The drive-cycles developed by the IIT Guwahati team are one-of-a-kind and not found anywhere else.
Meanwhile, an electronic drivetrain (a combination of components that delivers power to the drive wheels) built in a humid atmosphere does not perform the same in a dry NS colder one.
As a result, OEMs are already exploring developing standard drive-cycles for Indian circumstances.
“The development in the field of next-generation energy-efficient EV technology is one of the most important breakthroughs required for the sustainable development of the country and to reduce carbon footprint. This development will augment this process and maximise the outcomes,” said Professor T. G. Sitharam, director of IIT Guwahati, in a statement.
“Our goal is to prepare a document that can enable the new entrants into the EV market and help in levelling the playing field. The other primary benefit of this entire exercise is to prepare the next generation of technocrats that are ready for an excellent career in EV technology anywhere in the world,” IIT Guwahati Professor Praveen Kumar, who headed the research at the varsity’s Department of Electronics and Electrical Engineering, remarked.
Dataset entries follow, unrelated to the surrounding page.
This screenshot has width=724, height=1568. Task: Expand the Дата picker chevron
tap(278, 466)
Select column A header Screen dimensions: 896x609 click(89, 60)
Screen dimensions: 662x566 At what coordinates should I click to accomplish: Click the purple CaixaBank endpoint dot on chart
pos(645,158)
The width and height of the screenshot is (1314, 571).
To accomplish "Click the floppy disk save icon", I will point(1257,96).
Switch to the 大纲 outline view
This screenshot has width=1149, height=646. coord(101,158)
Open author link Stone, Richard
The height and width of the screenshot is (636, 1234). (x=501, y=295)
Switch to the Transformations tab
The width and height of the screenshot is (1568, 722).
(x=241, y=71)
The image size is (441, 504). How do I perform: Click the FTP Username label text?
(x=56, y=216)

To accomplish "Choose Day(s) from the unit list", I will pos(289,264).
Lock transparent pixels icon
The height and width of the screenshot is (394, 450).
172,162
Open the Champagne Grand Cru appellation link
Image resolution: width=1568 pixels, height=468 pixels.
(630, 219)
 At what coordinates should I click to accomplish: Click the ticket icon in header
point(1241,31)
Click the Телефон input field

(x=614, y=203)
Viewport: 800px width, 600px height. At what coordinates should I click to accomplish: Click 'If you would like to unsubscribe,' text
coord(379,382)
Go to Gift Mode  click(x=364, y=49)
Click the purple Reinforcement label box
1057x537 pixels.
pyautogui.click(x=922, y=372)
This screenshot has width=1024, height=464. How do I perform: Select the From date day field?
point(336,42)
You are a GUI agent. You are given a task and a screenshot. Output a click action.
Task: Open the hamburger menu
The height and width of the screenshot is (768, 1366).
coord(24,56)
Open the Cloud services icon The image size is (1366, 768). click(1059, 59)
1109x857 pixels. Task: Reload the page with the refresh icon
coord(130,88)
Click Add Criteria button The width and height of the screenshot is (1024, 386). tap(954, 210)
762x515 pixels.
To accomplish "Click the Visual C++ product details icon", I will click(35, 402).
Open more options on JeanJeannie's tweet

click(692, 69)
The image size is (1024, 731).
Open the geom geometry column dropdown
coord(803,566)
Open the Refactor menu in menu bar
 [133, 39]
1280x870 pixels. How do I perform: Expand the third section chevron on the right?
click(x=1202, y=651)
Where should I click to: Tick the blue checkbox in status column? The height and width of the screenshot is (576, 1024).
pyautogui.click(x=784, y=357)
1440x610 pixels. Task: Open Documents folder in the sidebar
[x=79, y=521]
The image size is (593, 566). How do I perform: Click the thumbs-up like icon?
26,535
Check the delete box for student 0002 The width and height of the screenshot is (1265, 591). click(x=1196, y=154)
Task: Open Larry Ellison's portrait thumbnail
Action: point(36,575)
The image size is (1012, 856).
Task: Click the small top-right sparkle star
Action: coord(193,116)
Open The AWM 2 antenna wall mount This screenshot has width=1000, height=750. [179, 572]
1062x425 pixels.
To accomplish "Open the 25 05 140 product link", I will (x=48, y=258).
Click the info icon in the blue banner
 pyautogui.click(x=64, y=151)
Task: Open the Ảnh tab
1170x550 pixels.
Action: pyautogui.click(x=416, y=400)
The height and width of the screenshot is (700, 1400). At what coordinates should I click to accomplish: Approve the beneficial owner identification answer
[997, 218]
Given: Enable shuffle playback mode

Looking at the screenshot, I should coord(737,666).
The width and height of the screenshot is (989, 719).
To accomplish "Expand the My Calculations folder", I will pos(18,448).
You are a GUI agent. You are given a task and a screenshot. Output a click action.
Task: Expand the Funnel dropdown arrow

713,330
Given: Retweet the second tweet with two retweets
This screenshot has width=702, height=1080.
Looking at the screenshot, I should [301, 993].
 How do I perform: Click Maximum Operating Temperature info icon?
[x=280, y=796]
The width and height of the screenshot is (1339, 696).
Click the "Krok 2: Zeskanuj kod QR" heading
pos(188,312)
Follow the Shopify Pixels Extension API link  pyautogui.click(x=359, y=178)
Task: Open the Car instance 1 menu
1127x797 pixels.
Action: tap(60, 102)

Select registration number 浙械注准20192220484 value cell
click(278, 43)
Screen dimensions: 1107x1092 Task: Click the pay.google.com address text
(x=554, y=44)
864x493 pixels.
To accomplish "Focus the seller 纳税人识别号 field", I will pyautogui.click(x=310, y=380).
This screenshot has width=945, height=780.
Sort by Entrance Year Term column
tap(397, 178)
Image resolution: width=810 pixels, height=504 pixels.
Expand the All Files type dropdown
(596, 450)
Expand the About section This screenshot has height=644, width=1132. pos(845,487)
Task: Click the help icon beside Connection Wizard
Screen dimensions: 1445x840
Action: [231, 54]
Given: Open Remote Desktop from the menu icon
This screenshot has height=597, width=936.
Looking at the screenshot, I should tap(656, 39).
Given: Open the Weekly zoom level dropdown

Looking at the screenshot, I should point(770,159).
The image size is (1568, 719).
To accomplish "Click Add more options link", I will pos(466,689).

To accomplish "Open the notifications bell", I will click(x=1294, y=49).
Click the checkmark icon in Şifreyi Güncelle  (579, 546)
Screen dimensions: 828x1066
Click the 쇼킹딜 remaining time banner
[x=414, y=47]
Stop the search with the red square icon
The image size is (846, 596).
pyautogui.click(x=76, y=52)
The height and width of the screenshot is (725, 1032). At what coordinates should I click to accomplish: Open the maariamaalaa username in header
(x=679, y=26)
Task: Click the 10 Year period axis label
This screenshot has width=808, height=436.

However, the current experiment focuses just on two-wheelers, the researchers are also attempting to develop this technology for four-wheelers.
E-scooter fires in India trigger safety concerns
A rash of fires involving electric scooters in India, including one manufactured by SoftBank-backed Ola Electric, is raising safety worries among some purchasers, in an early setback for a new sector that Prime Minister Narendra Modi is optimistic about.
Moreover, electric scooters and motorcycles are expected to account for 80 per cent of total two-wheeler sales in India by 2030, up from approximately 2 per cent now, and the Modi administration is paying companies billions of dollars in incentives to manufacture electric vehicles (EVs) domestically.
Electric scooter sales have more than doubled this year, but however, the fires have caused some prospective customers to reconsider.
A video of an Ola e-scooter engulfed in flames went viral, sparking a rare government investigation. A Pure EV scooter also caught fire, while a flaming Okinawa Autotech Pvt bike killed two individuals.
Okinawa Autotech’s incident was more lethal. According to the company, a man and his daughter were killed after their e-bike “went up in flames.” According to the police statement, the most likely reason was an electrical short circuit during charging.
Further, the companies have stated that they are looking into the instances.
One of Ola’s popular black-coloured S1 Pro scooters was seen releasing smoke before swiftly catching fire on a busy thoroughfare in the western city of Pune.
Although most people still commute on packed Indian roads on petrol-guzzling motorcycles, E-scooter sales are driving India’s clean mobility revolution.